Sudden cardiac arrest (SCA) is an important medical, social, and economic problem. It exerts a significant burden on the health care system and its various elements, requiring multifaceted action and financial expenditure [1]. Depending on the location in which it occurs, SCA can be classified as out-of-hospital (OHCA) or in-hospital (IHCA). These separate nosological entities are often associated with different etiology, prevalence, management, and prognosis [1]. Despite the progress made in the field of cardiopulmonary resuscitation (CPR), the prognosis for OHCA remains unfavorable and depends on many demographic and clinical variables as well as on the circumstances of the SCA, its mechanisms, and its reversibility [2]. The extent of action taken to prevent post-resuscitation syndrome is also not without bearing [2]. In view of international reports, the established predictors of CPR success and variables improving SCA prognosis include male sex, a shockable cardiac rhythm, the presence of a witness, prompt CPR, short duration of CPR, restoration of consciousness, and the lack of signs of shock or multiple organ dysfunction syndrome [1, 2]. However, the amount of current national data on the subject is unsatisfactory.

Aim

The study aims to identify the risk factors for prehospital death in patients after OHCA in Bielsko County.

Material and methods

Ambulance dispatch cards used by the Emergency Medical Services (EMS) teams in Bielsko-Biala in 2013 (n = 23 400) were analyzed retrospectively.
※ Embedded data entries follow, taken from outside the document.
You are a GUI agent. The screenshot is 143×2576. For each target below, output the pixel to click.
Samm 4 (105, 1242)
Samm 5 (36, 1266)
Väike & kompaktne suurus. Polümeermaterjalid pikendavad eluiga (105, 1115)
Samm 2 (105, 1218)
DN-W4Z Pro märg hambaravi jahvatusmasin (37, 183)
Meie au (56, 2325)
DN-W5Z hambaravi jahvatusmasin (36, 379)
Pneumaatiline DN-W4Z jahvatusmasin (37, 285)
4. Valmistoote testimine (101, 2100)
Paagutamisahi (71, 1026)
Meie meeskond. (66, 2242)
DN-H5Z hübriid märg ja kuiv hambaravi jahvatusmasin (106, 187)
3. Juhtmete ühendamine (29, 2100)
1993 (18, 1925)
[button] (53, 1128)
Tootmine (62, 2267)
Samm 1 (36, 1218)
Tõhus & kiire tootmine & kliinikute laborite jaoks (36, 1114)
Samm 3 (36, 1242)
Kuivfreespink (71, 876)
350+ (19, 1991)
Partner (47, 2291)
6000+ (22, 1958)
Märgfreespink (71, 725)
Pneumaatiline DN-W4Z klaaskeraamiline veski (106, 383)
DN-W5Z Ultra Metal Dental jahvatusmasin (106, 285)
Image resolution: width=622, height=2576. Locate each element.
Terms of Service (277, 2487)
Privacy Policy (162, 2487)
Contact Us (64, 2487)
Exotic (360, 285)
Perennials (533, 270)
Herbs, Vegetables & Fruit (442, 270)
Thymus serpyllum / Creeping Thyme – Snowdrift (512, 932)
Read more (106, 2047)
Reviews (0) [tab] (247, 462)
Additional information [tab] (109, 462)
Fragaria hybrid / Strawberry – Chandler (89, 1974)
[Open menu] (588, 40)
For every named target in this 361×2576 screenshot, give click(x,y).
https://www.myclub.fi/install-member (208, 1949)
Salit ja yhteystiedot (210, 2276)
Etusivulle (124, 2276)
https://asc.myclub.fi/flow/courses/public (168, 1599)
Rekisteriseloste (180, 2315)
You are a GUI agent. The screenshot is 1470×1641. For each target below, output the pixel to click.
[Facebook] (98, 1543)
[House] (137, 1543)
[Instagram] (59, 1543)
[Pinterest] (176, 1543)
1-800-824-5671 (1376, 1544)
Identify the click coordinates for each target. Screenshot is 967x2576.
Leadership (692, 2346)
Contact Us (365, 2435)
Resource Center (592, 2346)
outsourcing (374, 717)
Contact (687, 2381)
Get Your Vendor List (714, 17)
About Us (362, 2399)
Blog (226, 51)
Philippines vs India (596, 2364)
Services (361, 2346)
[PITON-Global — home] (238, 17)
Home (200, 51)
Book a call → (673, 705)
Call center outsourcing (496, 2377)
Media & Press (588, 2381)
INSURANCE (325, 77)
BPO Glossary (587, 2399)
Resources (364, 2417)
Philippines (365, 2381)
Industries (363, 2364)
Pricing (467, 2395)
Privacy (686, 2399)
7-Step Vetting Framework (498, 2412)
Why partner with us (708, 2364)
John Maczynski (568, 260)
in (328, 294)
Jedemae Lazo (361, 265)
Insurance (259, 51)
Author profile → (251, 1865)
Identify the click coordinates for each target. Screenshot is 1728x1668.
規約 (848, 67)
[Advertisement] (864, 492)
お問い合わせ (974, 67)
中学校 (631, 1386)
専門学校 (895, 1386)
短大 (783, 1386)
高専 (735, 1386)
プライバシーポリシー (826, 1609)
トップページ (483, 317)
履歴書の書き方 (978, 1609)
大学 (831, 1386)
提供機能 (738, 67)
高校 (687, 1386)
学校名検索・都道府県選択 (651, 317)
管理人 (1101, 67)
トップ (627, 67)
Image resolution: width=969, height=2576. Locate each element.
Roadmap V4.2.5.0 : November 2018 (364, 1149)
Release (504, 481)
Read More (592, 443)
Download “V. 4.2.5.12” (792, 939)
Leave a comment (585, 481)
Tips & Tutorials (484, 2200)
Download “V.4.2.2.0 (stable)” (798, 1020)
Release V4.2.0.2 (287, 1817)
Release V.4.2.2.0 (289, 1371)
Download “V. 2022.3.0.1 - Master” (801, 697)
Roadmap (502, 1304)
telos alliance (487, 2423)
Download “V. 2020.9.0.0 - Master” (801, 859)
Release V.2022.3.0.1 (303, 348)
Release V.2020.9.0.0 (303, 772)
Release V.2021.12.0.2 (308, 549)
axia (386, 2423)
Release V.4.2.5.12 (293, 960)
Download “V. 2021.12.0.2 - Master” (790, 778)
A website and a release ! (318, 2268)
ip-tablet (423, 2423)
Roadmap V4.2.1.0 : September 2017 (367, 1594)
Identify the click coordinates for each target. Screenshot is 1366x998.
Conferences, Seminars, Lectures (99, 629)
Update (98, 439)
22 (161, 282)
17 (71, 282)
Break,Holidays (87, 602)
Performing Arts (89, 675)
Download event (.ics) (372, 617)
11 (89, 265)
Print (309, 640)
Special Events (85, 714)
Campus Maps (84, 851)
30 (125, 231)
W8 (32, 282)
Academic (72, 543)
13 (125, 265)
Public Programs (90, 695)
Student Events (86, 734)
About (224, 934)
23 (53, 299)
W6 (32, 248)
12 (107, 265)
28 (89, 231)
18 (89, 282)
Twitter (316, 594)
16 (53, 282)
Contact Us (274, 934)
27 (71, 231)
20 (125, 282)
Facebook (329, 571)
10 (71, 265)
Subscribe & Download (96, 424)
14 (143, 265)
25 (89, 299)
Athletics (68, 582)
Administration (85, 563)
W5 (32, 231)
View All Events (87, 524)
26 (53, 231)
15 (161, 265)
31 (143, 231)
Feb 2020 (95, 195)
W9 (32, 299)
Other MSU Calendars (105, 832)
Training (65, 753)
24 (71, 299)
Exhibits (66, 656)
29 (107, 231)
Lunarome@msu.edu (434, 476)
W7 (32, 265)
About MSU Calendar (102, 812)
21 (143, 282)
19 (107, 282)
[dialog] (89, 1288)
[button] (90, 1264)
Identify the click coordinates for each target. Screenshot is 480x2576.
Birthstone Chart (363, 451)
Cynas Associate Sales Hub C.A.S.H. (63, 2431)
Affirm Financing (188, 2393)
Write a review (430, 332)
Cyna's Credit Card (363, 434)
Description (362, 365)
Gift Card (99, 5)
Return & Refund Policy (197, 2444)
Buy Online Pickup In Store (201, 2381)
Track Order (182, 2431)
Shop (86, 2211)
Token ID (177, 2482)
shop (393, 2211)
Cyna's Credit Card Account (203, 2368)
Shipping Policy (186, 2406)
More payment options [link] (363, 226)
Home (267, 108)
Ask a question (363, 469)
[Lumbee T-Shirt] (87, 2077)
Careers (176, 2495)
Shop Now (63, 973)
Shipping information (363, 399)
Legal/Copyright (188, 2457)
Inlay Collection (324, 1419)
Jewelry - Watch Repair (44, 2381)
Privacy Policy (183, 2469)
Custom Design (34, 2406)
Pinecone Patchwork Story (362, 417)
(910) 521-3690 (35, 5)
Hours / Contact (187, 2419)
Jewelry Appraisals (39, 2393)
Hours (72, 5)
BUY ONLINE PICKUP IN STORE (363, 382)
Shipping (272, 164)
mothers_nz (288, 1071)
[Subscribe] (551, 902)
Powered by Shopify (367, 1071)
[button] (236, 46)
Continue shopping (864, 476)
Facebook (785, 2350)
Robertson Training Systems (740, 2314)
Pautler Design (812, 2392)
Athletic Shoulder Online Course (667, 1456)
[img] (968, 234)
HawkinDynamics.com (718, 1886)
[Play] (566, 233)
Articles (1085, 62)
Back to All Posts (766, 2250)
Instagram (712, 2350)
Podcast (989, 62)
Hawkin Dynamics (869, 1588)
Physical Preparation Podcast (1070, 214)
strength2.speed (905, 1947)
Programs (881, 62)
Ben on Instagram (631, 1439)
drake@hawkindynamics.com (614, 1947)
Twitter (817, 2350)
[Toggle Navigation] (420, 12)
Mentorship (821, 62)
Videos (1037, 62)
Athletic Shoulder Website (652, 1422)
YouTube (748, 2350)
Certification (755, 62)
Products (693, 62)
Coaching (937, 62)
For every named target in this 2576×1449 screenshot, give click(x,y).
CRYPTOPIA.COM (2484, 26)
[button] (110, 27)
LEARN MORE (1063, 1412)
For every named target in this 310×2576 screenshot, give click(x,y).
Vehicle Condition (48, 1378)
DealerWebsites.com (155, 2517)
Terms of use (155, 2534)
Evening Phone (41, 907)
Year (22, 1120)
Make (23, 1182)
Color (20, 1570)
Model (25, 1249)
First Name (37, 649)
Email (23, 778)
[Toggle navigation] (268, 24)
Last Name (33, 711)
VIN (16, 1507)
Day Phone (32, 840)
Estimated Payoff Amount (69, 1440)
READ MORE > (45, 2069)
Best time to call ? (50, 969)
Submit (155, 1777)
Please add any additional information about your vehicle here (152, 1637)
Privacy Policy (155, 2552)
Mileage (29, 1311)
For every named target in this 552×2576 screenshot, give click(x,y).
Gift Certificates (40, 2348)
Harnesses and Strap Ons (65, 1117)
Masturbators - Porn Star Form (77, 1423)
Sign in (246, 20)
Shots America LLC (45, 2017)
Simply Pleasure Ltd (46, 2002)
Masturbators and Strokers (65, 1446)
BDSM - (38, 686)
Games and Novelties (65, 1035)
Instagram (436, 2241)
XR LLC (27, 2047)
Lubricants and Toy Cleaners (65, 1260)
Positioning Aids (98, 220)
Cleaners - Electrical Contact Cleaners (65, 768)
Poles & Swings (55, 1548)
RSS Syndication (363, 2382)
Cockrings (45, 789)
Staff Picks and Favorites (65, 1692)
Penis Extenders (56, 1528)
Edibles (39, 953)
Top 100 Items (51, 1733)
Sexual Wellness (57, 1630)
The study included dispatch cards pertaining to cases of SCA (n = 276). Patients below 18 years of age were excluded from the study (n = 4). Ultimately, 272 dispatch cards were analyzed. During the analyzed period, the county featured 7 EMS substations serving the city of Bielsko-Biala and the following communes: Bestwina, Buczkowice, Czechowice-Dziedzice, Jasienica, Jaworze, Kozy, Porabka, Szczyrk, Wilamowice, and Wilkowice. The EMS stations maintain 6 specialized and 5 standard ambulances in a state of around-the-clock readiness. The information was gathered based on standard dispatch cards issued to the EMS teams. The potential mortality risk factors included basic demographic characteristics, variables associated with the circumstances, potential cause, and mechanism (the initially diagnosed rhythm) of OHCA, actions taken by witnesses (presence of witnesses at the scene, bystander CPR, the use of an automatic external defibrillator) and by the EMS team (ambulance response time, actions taken at the scene, duration of CPR, result of CPR). The primary endpoint was prehospital death defined as death diagnosed after the EMS team's arrival without CPR or the failure of CPR performed by the EMS team after arriving at the scene.

Statistical analysis

Statistical analysis was conducted based on procedures available in the licensed software MedCalc (v14). Quantitative variables are presented as medians (and interquartile ranges; IQR, 25th–75th percentile). Qualitative variables are presented as absolute values and percentages. Differences in quantitative variables between the groups were examined with parametric (Student's t) or nonparametric (Mann-Whitney U) tests based on the type of variable distribution. The distribution was verified with the Kolmogorov-Smirnov test. A χ2 test or Fisher's exact test was used for qualitative variables. Odds ratios (OR) with 95% confidence intervals (95% CI) were used to assess the relationships between qualitative variables. In order to assess the risk of prehospital mortality, the results of basic analyses were repeated in multivariate analysis, using forward stepwise logistic regression. Variables with p < 0.1 in intergroup comparisons were included. Logistic odds ratios (logOR) and their 95% confidence intervals were estimated. The model's diagnostic accuracy was verified based on the area under the receiver operating characteristic curve (AUROC) and its statistical significance. The ultimately accepted criterion of significance was p < 0.05.

Results

Out of the 272 analyzed calls, in 67 cases (45 men, 22 women), death was pronounced after the arrival of the EMS team, and CPR was not attempted. In the remaining 205 cases, CPR was conducted; it was unsuccessful in 141 individuals (97 men, 44 women). The potential risk factors for death without CPR (i.e., in the group of 67 victims) are presented in Table I. The duration of bystander CPR (p = 0.5) (Fig. 1) and ambulance response time (p = 0.2) (Fig. 2) had no bearing on the results.
Tab. I

Potential risk factors for death with no CPR attempted by the EMS team after arriving at the scene (in 67 vs. 205 victims)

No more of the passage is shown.